Building Google Maps
Implement A* and the contraction-hierarchies query, live-traffic edge weighting, tile serving, and rerouting.
The graph and A*
Roads as a weighted graph; A* (Dijkstra + a goal-directed heuristic) is the baseline:
def a_star(graph, src, dst):
pq = [(0, src)] # (estimated total, node)
g = {src: 0} # best known cost to node
while pq:
_, u = heappop(pq)
if u == dst: return reconstruct(u)
for v, w in graph.edges(u): # w = live travel time
ng = g[u] + w
if ng < g.get(v, INF):
g[v] = ng
f = ng + heuristic(v, dst) # straight-line/lower-bound time
heappush(pq, (f, v))
A* is fine for short routes but still explores too much continent-scale → precompute.
Contraction hierarchies (precomputed shortcuts)
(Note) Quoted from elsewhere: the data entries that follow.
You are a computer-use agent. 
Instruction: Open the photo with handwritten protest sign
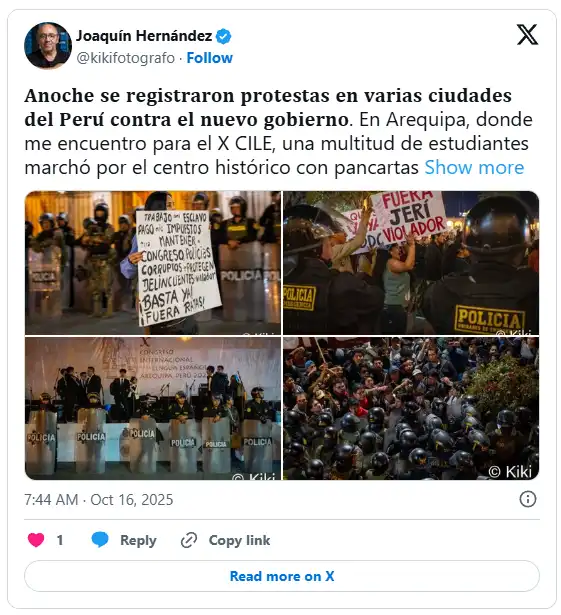[x=153, y=263]
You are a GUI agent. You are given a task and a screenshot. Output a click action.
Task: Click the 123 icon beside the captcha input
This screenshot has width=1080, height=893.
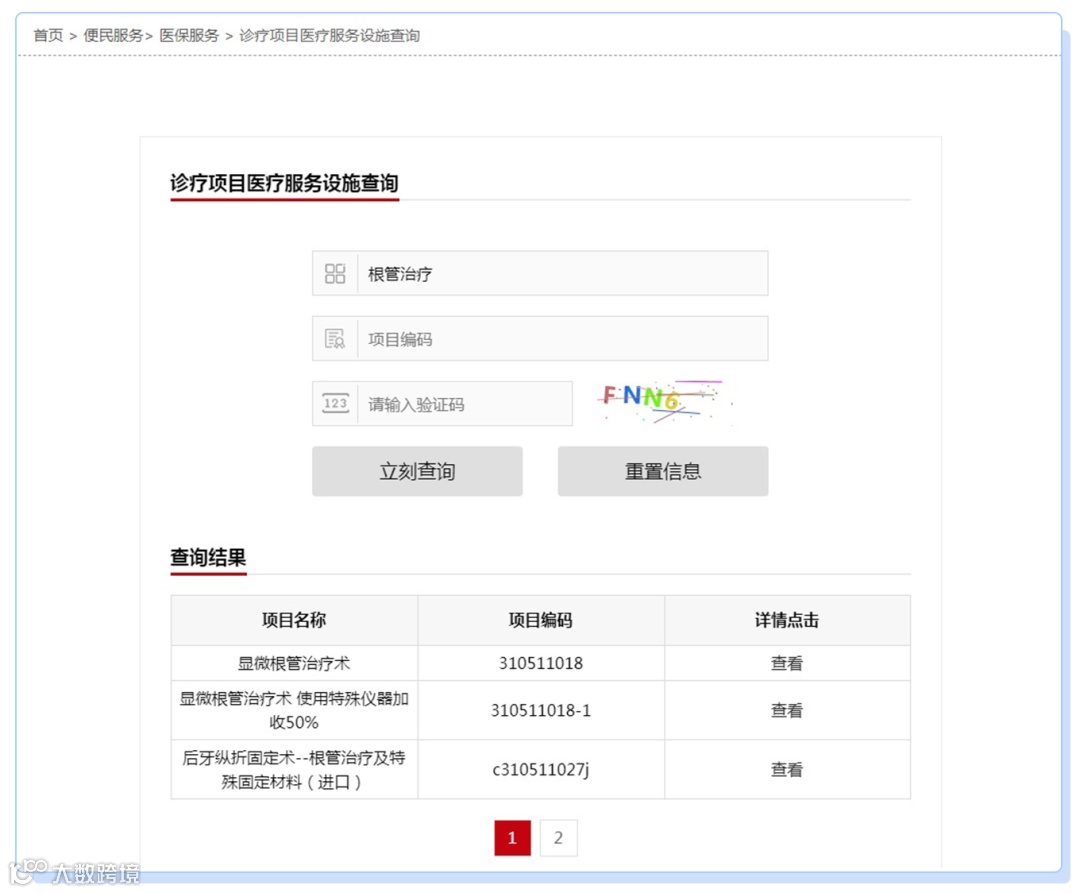tap(335, 403)
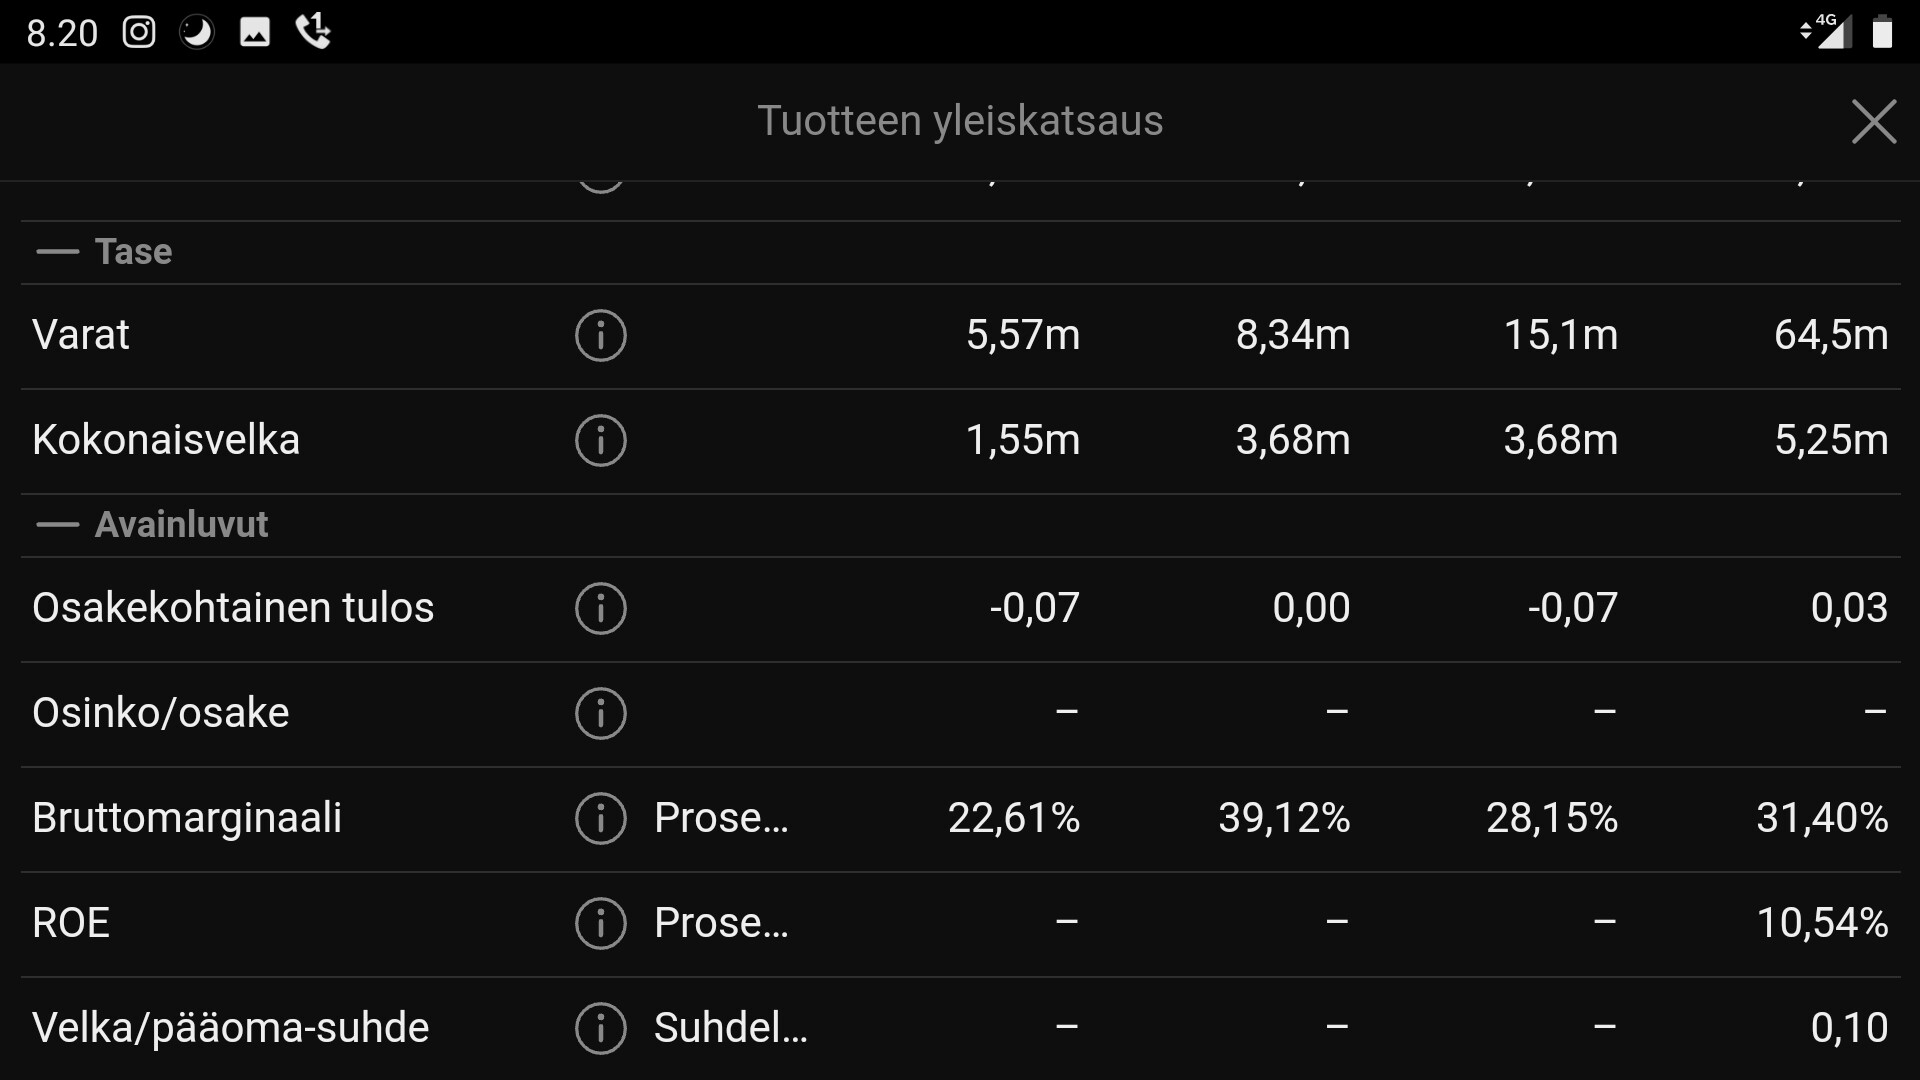1920x1080 pixels.
Task: Tap the image notification icon
Action: click(x=255, y=32)
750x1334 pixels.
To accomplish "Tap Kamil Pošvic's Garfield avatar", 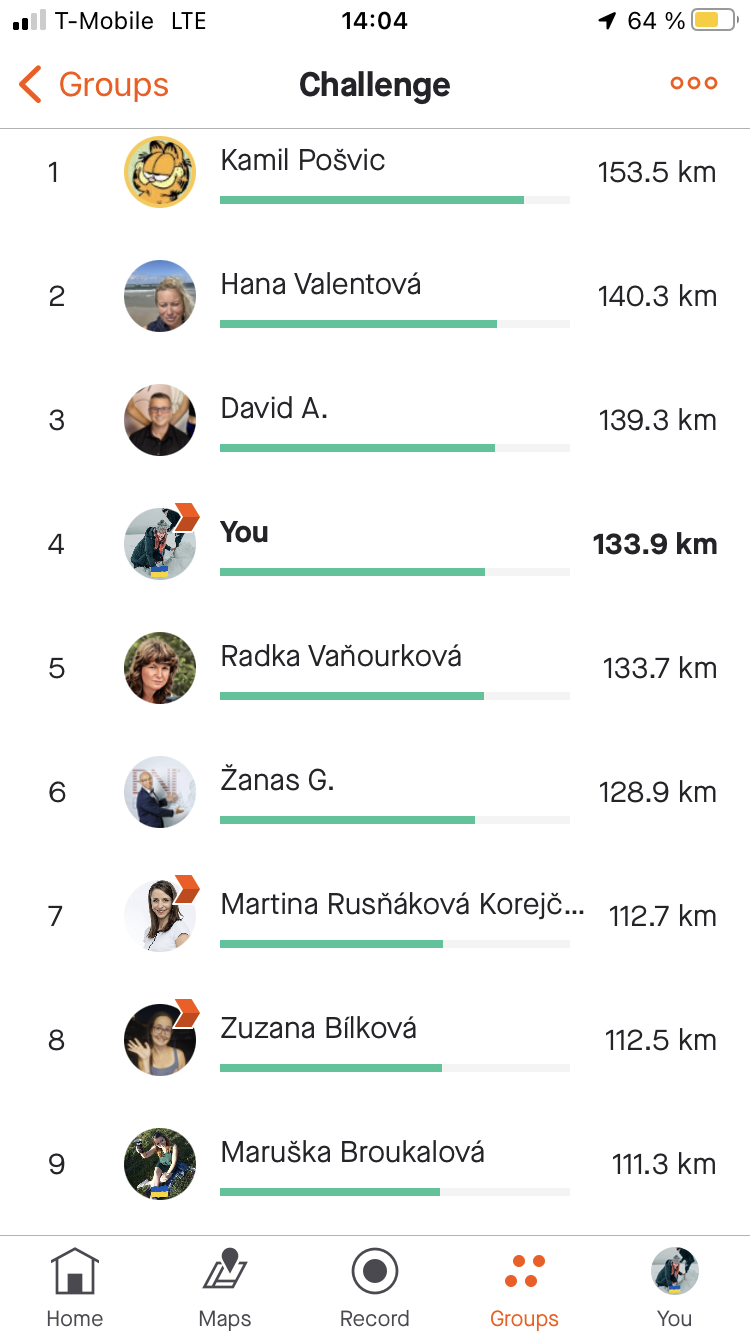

Offline, “contract” nodes least-to-most important, adding shortcut edges that preserve shortest paths; online, run a bidirectional search that only ever goes “upward” in the hierarchy, touching a tiny fraction of nodes:
offline: order nodes by importance; contract each, adding shortcuts where needed
→ an augmented graph (original edges + shortcuts), stored
online: bidirectional Dijkstra restricted to higher-importance neighbors
→ meets in the middle in milliseconds (vs exploring the whole map)
The query is orders of magnitude faster; the cost is the heavy preprocessing + extra shortcut storage — the classic precompute-for-fast-reads trade.
Live-traffic edge weights
Edge weights are travel times derived from live speeds; a traffic pipeline keeps them current:
def traffic_pipeline():
for batch in gps_stream.consume_batched(window="1m"):
for segment, speeds in group_by_segment(batch): # anonymized phone GPS
avg = robust_mean(speeds)
edge_weight[segment] = length(segment) / avg # current travel time
# routing reads edge_weight; CH uses CRP-style re-customization to absorb changes
Because changing weights breaks static CH, production uses customizable route planning (separate the graph structure from the weights so only weights re-customize, cheaply).
ETA
ETA = the route’s summed (traffic-adjusted) edge times, plus near-future traffic prediction for segments you’ll reach later. Recompute as the trip progresses.
Map tiles
Serve pre-rendered tiles from a CDN, addressed by zoom/x/y (a quadtree):
def tile(z, x, y):
return cdn_url(f"tiles/{z}/{x}/{y}.pbf") # vector tile, rendered client-side
Pan/zoom fetches visible tiles; immutable + CDN-cached = cheap, fast, global (media-system pattern).
Rerouting (turn-by-turn)
During navigation, if the driver goes off-route or traffic shifts, recompute from the current position:
def on_position(trip, lat, lng):
if off_route(trip.route, lat, lng) or traffic_worsened(trip.route):
trip.route = route(current_node(lat, lng), trip.destination) # fast CH query
push(trip, trip.route) # update nav instructions
Fast CH queries make continuous rerouting affordable.
Scale and failure handling
- Graph + shortcuts sharded/replicated by region; routing across regions stitches boundary nodes.
- Routing service is stateless and horizontally scaled; queries are fast (CH).
- Traffic pipeline is high-volume → streamed/aggregated; weights updated continuously.
- Tiles → CDN absorbs all map rendering load.
- Stale traffic → degrade to historical speeds for a segment if live data is missing.
The takeaway
Concrete signals: precomputed contraction hierarchies (with customizable re-weighting) for millisecond routing instead of plain Dijkstra, live-traffic edge weights from aggregated GPS, CDN-served tiles, and fast rerouting. Graph precomputation is the core idea — trading offline preprocessing for interactive queries.